- _WRITTEN PROBLEM A_:
Translate this sentence from the excerpt on varieties of belief into Spanish: "Believing is not a simple and unified thing."

- _SOURCE EXCERPT_:
Which one is brighter: the sound of a violin or the sound of a trombone?
Got the answer?
Without any apparent reason, you believe that lemons are fast and violins sound brighter than trombones. These beliefs happen to be shared by most humans, from an early age and cross-culturally. Now, where on earth did we get them from? Most of the earlier studies conducted since Edward Sapir focused on “sound symbolism”, i.e. the associations between sounds and meanings, but not directly on the associations between sensory dimensions – like brightness, pitch, size, etc. Even if you don't know anything about french names for birds, I could ask you whether you think that a pipit is a small or a big bird – and you would, without any apparent reason, judge that it must be a small one. It's certainly because, as a large majority of humans across cultures and linguistic groups, you think that the sound /i/ is smaller and brighter than the sound /a/, diminutive words, or names of small birds and fishes are much more likely to contain /i/ than /a/.
Rules have exceptions: Which is faster — a mallard or a kiwi?
Believing in things that don't really make sense and without any apparent reason seems, in that respect, not specific to the religious and spiritual domain. But are beliefs in the fastness of lemons, and in bright violins, of the same kind as beliefs in the Holy Trinity or in the spirits of the trees?
Believing is not a simple and unified thing. This anthropological fact is often minimized by philosophers, but fortunately not on this blog (see the debate between Maurice Bloch and Dan Sperber, here and here). Still, when invited to think about varieties of beliefs, most will agree that it comes from two things. The first and obvious one is the variety of contents. Believing that 2+2 equal 4 is different from believing that it will rain tomorrow, and believing that Cicero was a great orator may be different from believing that Tully was a great orator. The second kind of difference comes from our attitudes toward these contents - broadly speaking, the degree of confidence we have toward them. You are absolutely certain that 2+2 = 4, but only pretty confident that it will rain tomorrow.
Reflective vs. intuitive: Where should we look for the difference?
A further distinction illuminates the varieties of beliefs, stressing the difference between ways in which we come to hold these contents - e.g. in a intuitive or reflective way. You can have the intuition that it is wrong to push someone under a train to save five innocents, but come to reflectively believe that this is the right thing to do. This seems close to the previous difference in attitude toward the contents: we feel justified in holding the second belief, but not the first. The two distinctions should nonetheless be kept separate. One can be very confident in one’s intuitions, or on the contrary be suspicious of them and refuse to act according to them. The same goes for reflective judgements. Saying that someone is “very intuitive” is here misleading, and underscores something about attitudes: it doesn’t mean that she has more intuitions than others, but that she trusts and follows her intuitions more easily or often.

- _LISTED ENTRIES_:
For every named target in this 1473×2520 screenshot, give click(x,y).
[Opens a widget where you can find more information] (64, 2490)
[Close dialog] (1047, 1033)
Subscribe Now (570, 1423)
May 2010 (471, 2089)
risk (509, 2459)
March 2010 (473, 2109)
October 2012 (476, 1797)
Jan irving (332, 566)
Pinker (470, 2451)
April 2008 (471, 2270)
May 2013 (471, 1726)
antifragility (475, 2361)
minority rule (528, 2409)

- _WRITTEN PROBLEM B_:
Rewrite the entries starting at the line containing "[Close dialog] (1047, 1033)" and ending at the last entry, swapping "May" for "June" and leaving everything else unchanged.

- _EXERCISE OUTPUT A_:
Creer no es algo simple ni unificado.

- _EXERCISE OUTPUT B_:
[Close dialog] (1047, 1033)
Subscribe Now (570, 1423)
June 2010 (471, 2089)
risk (509, 2459)
March 2010 (473, 2109)
October 2012 (476, 1797)
Jan irving (332, 566)
Pinker (470, 2451)
April 2008 (471, 2270)
June 2013 (471, 1726)
antifragility (475, 2361)
minority rule (528, 2409)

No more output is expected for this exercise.